- [Texte de lecture]:
——————————

On ajoutera au passage qu'en face d'un Président élu sur la devise Ensemble, tout devient possible , il y avait là, de surcroît, comme un rappel de priorités dans une ironie du sort calme et douce.

Vint le moment de la communion, où la Maîtrise de Notre-Dame a chanté les extraits du Serviteur souffrant du livre d'Isaïe : A la suite de l'épreuve endurée par son âme/ il verra et sera comblé. Par sa connaissance, le Juste, mon serviteur, justifiera les multitudes/ en s'accablant lui-même de leurs fautes.

Croyant et serviteur, tel fut Jean-Marie Lustiger.

——————————

[Entrées de texte et de localisation d'éléments]
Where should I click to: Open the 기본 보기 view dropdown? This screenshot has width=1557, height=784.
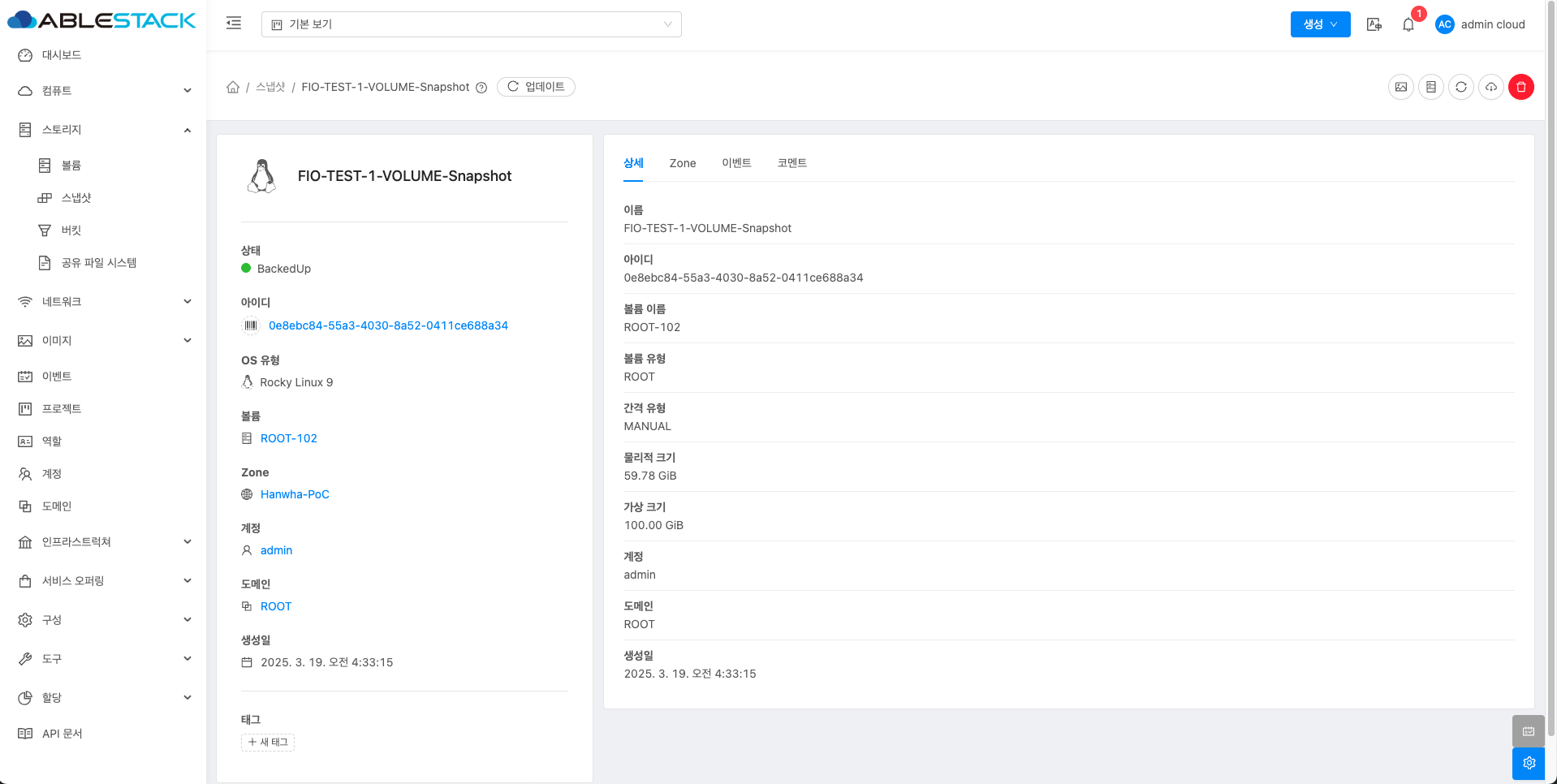pos(471,24)
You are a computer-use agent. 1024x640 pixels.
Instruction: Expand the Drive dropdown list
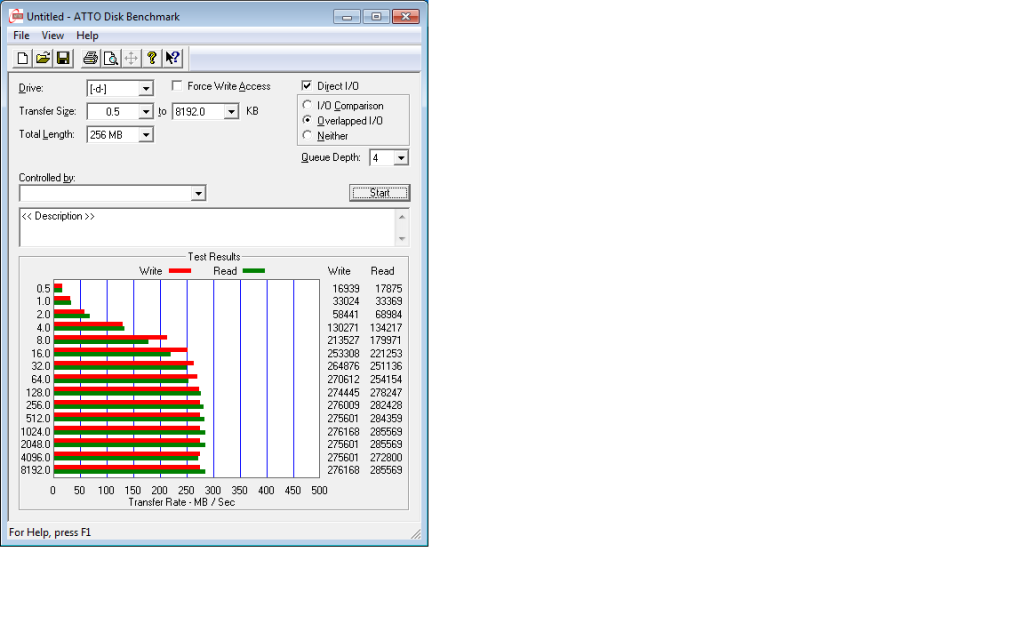pos(146,89)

——————————

- [Consigne donnée]: D'après le texte de lecture, qu'a chanté la Maîtrise de Notre-Dame au moment de la communion ?

- [Réponse au problème]: Elle a chanté des extraits du Serviteur souffrant du livre d'Isaïe.